### What is expected
Which lines in the entries below contain the string "photo"? Show each of them in full.

Stored data entries:
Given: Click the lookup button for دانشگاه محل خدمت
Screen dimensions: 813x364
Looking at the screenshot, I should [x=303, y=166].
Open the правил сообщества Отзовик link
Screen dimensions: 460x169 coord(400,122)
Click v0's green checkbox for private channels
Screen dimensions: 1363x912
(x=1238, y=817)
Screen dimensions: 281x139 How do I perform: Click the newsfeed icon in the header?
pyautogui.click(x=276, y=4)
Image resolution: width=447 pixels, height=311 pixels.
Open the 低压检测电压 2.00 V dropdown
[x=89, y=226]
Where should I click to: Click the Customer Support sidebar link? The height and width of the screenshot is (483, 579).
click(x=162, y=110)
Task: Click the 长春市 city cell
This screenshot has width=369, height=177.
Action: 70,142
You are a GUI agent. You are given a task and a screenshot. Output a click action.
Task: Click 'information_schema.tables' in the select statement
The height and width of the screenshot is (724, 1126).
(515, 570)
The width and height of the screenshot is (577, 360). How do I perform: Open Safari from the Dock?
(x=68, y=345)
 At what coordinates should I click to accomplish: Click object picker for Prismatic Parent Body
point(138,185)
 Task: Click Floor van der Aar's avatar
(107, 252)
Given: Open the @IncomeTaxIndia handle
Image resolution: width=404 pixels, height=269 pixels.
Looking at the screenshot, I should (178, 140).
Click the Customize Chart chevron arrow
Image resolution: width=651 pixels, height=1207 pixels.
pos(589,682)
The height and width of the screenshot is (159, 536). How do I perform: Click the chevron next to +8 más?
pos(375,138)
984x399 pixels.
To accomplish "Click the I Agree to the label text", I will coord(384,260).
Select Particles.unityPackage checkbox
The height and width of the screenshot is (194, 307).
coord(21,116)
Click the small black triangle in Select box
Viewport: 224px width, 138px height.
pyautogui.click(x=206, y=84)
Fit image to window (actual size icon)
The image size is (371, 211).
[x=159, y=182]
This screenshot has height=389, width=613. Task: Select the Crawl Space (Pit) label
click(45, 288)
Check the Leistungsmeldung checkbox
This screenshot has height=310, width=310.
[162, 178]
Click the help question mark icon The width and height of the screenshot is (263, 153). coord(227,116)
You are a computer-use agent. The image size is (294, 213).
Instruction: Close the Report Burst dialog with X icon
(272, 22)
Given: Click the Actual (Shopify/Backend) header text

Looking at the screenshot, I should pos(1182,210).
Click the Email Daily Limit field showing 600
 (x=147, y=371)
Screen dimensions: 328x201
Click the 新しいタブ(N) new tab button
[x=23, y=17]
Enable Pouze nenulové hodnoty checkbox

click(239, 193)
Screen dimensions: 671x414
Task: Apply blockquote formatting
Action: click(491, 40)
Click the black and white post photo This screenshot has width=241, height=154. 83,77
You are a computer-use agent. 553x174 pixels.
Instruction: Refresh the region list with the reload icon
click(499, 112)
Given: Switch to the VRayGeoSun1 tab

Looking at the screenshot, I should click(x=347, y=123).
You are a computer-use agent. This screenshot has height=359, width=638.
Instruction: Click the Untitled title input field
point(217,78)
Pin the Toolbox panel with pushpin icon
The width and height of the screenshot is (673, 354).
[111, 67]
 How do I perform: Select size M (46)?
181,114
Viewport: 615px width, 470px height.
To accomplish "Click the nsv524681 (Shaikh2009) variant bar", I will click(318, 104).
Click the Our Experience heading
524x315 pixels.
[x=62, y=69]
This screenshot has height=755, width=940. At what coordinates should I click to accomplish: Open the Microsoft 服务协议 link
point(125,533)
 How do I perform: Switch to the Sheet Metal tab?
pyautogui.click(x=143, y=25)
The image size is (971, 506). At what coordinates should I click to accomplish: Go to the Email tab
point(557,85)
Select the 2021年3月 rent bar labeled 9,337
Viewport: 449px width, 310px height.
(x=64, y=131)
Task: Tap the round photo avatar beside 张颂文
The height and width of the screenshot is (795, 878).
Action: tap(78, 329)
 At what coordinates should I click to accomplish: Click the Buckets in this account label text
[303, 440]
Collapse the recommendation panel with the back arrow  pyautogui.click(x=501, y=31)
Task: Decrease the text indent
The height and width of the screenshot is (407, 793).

### Output for this task
Click the black and white post photo This screenshot has width=241, height=154. 83,77
Task: Tap the round photo avatar beside 张颂文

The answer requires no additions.